• _EXERCISE TEXT_:
——————————
Skip to content

IINTS-AF Theory Stress Lab

The Theory Stress Lab is a deterministic scientific red-team mode for the SDK. It is designed for Jetson and CI runs that continuously look for weak points in the physiological and safety theories encoded in IINTS-AF.

It is pre-clinical simulation QA. It is not medical validation and must not be used for patient care.

Run It

iints jetson theory-stress run --output-dir results/theory_stress_lab --profile jetson --seed 42

For a longer Jetson pass, repeat the configured suite with shifted seeds:

iints jetson theory-stress run \
  --output-dir results/theory_stress_lab_overnight \
  --profile jetson \
  --seed 42 \
  --repeats 100

For CI gating, fail when any invariant fails:

iints jetson theory-stress run --profile ci --output-dir results/theory_stress_ci --fail-on-weakness

The module can also run directly:

python -m iints.tools.theory_stress_lab --output-dir results/theory_stress_lab --profile ci

Outputs

The tool writes:

  • summary.md: human-readable report for research notes
  • checks.json: machine-readable check payload
  • weakness_rankings.csv: ranked weak points sorted by lowest score

Current v1 Checks

  • no_negative_states: glucose, FFA, ketones, beta mass, IOB, and COB must remain finite and non-negative
  • hypo_blocks_insulin: Safety Supervisor must block insulin during hypoglycemia
  • iob_limits_bolus: high IOB must cap extra bolus requests using mass balance
  • pump_failure_raises_ffa_ketones: insulin absence should raise FFA and ketone pressure
  • sensor_lag_is_bounded: CGM lag should be visible but not teleporting
  • exercise_does_not_create_impossible_crash: exercise + IOB should not create non-physiological glucose motion
  • meal_response_has_plausible_peak: meal absorption should peak in a plausible size/time window
  • illness_increases_insulin_need_without_exploding: illness should raise glucose pressure without numerical explosion

Interpretation

A failed check is not automatically a product failure. It is a lead for model improvement. The intended workflow is:

  1. run the lab on Jetson or CI
  2. inspect weakness_rankings.csv
  3. inspect the model or parameter causing the top weak point
  4. adjust the physiological theory or safety bound
  5. rerun the lab

This makes the Jetson a local scientific bug-hunter for the SDK.
——————————
• _EXTRACTED ENTRIES_:
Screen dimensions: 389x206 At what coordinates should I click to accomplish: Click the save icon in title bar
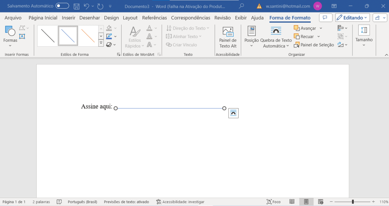pos(76,6)
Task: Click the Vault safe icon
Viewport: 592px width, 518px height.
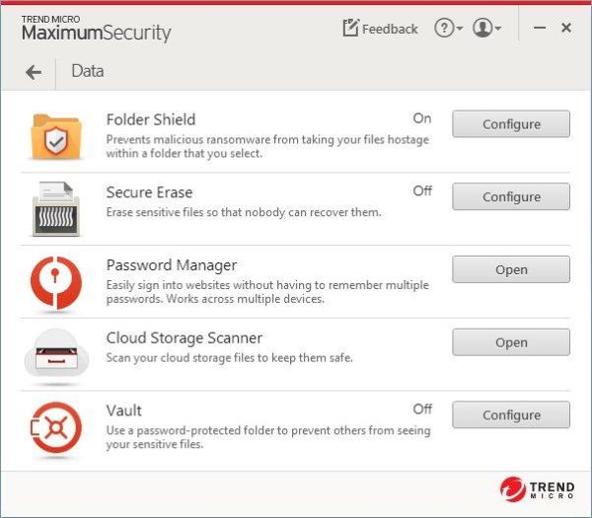Action: click(x=56, y=427)
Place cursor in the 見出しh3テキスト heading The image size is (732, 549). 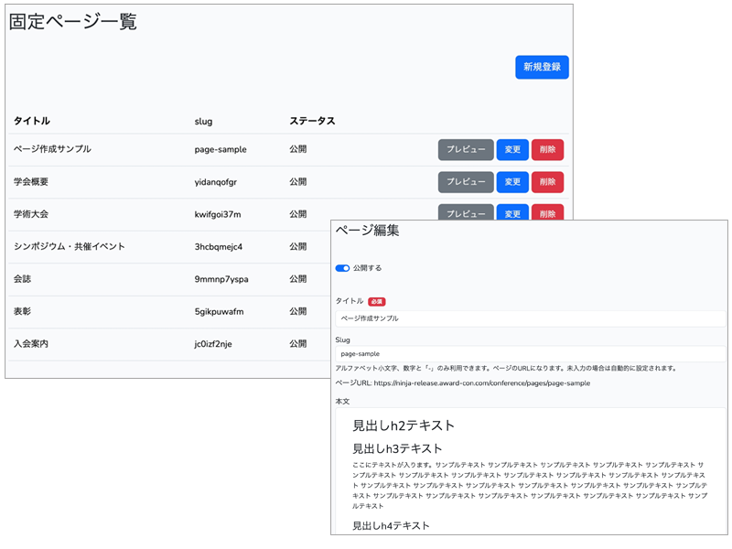tap(397, 448)
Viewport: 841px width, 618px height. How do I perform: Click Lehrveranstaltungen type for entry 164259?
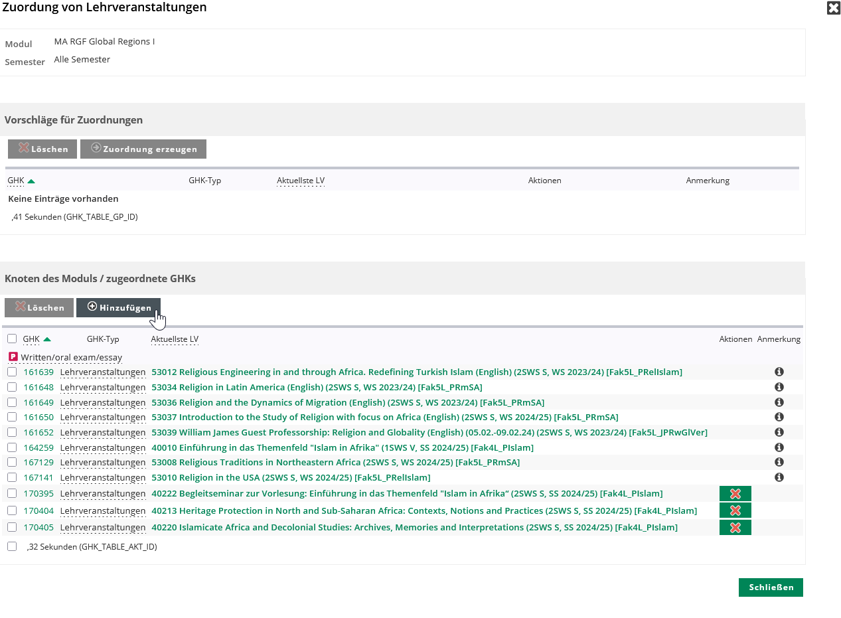pos(102,447)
——————————
• _THE TASK_: From the Theory Stress Lab page above, return everything from "IINTS-AF Theory Stress" down to "for patient care.", copied word for word.

• _ANSWER SECTION_:
IINTS-AF Theory Stress Lab

The Theory Stress Lab is a deterministic scientific red-team mode for the SDK. It is designed for Jetson and CI runs that continuously look for weak points in the physiological and safety theories encoded in IINTS-AF.

It is pre-clinical simulation QA. It is not medical validation and must not be used for patient care.